The Indicator: The Floor Plates Just Didn’t Line Up

The Folk Art Museum is most certainly doomed; it may have been doomed from its first appearance. Designed and built to endure, it will soon dissipate in a fog of demolition and fading memory, its lifespan ultimately briefer than a McDonald’s franchise. Looks aren’t everything, I guess.

This raises a lot of questions about permanence, memory, and the spatial character of cities. If The Folk were not in New York, would its status as a landmark building still hold? A particularly New York type of building, more front and slot, it’s a building that is about the street as much as it is about an interior world beyond that street. And losing it will mean West 53rd will be wrought more mega in scale and commercial in vision.

As Paul Goldberger stated in Vanity Fair, “A city that allows such a work to disappear after barely a dozen years is a city with a flawed architectural heart. A large cultural institution that cannot find a suitable use for such a building is an institution with a flawed architectural imagination.”

Tod Williams and Billie Tsien’s response, cited in The Architect’s Newspaper, echoed the sentiment:

“The Folk Art building was designed to respond to the fabric of the neighborhood and create a building that felt both appropriate and yet also extraordinary.
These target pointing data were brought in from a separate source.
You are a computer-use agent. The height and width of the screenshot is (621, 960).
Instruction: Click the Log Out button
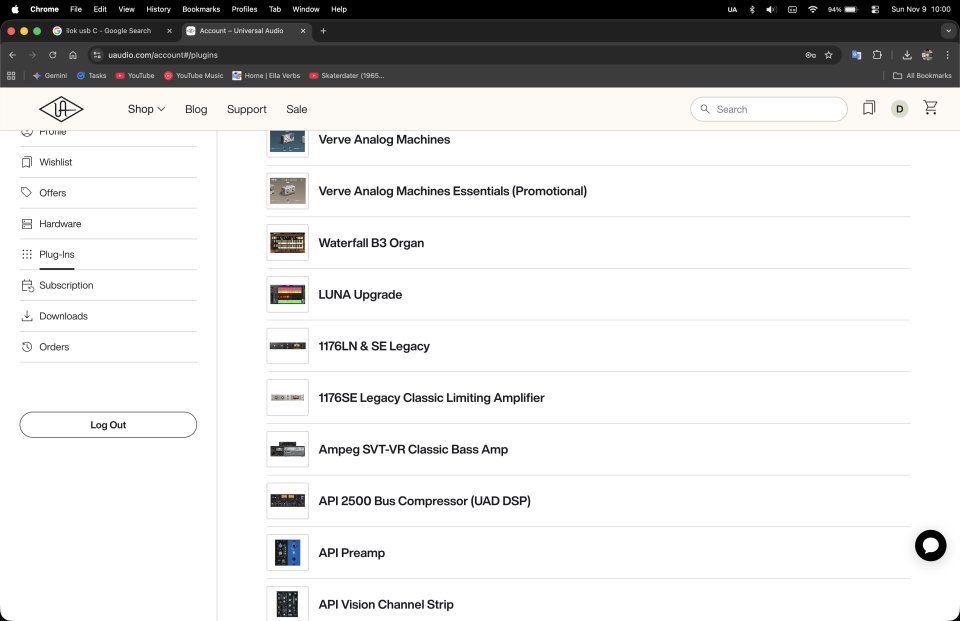(x=108, y=424)
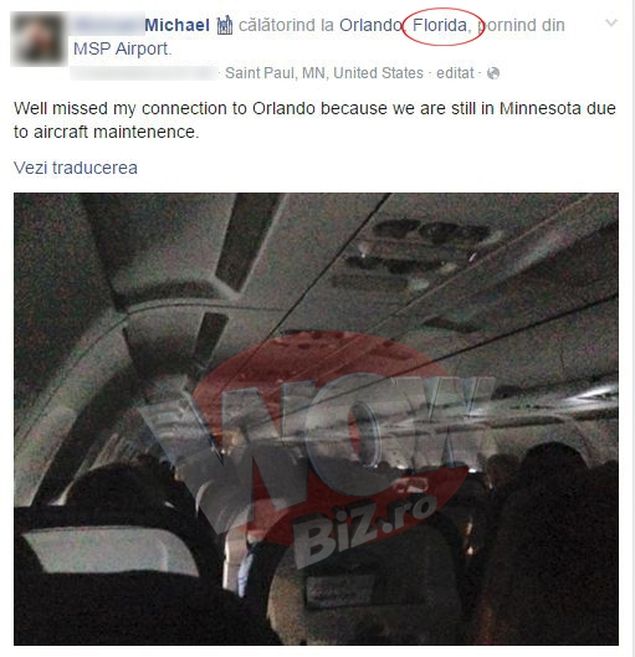This screenshot has height=657, width=635.
Task: Click the 'pornind din' text
Action: [521, 25]
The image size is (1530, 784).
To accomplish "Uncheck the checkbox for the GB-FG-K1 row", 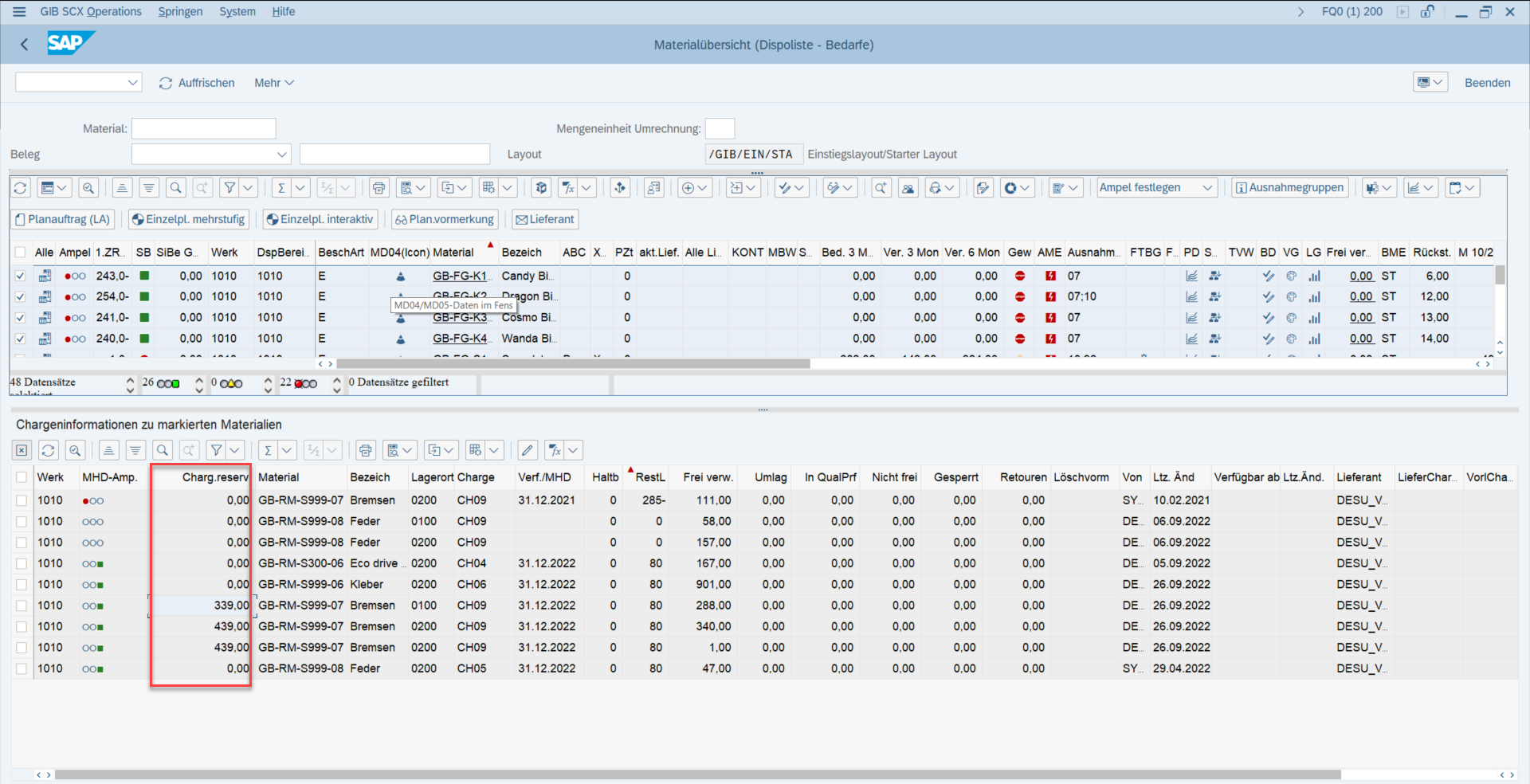I will 21,276.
Demolishing this human‐scaled, uniquely crafted building is a loss to the city of New York in terms of respecting the size, diversity and texture of buildings in a midtown neighborhood that is at risk of becoming increasingly homogenized.”

Mimi Zieger, writing in Dezeen, countered: there is “a lingering sentimental belief that architecture is an exception to the rules of obsolescence.” She continues by suggesting that architecture be more at home with designed-in obsolescence. “Today, upgrading is a function of Moore's law,” she argues, “the observation that technology gets exponentially smaller and more powerful every two years. It's like breathing: one inhale, one exhale.”

But in the case of architecture it seems there may be a variant of Moore’s Law at work. When one architecture is swapped out for another architecture, what replaces the original can be larger and more dissipated. It is the Folk that is smaller and more powerful…though not powerful enough to alter the course of MoMA’s board and DS+R’s mouse clicks.

What now? What are we left with? Architects lamented The Folk’s diminished stature in the eyes of MoMA, a revered but complicated institution. They now lament MoMA’s decision to do away with the building. Soon they will mourn its disappearance. And then it will be gone. The fact that it is in New York makes this more resonant, but also more normal. And then it will be on to the next thing.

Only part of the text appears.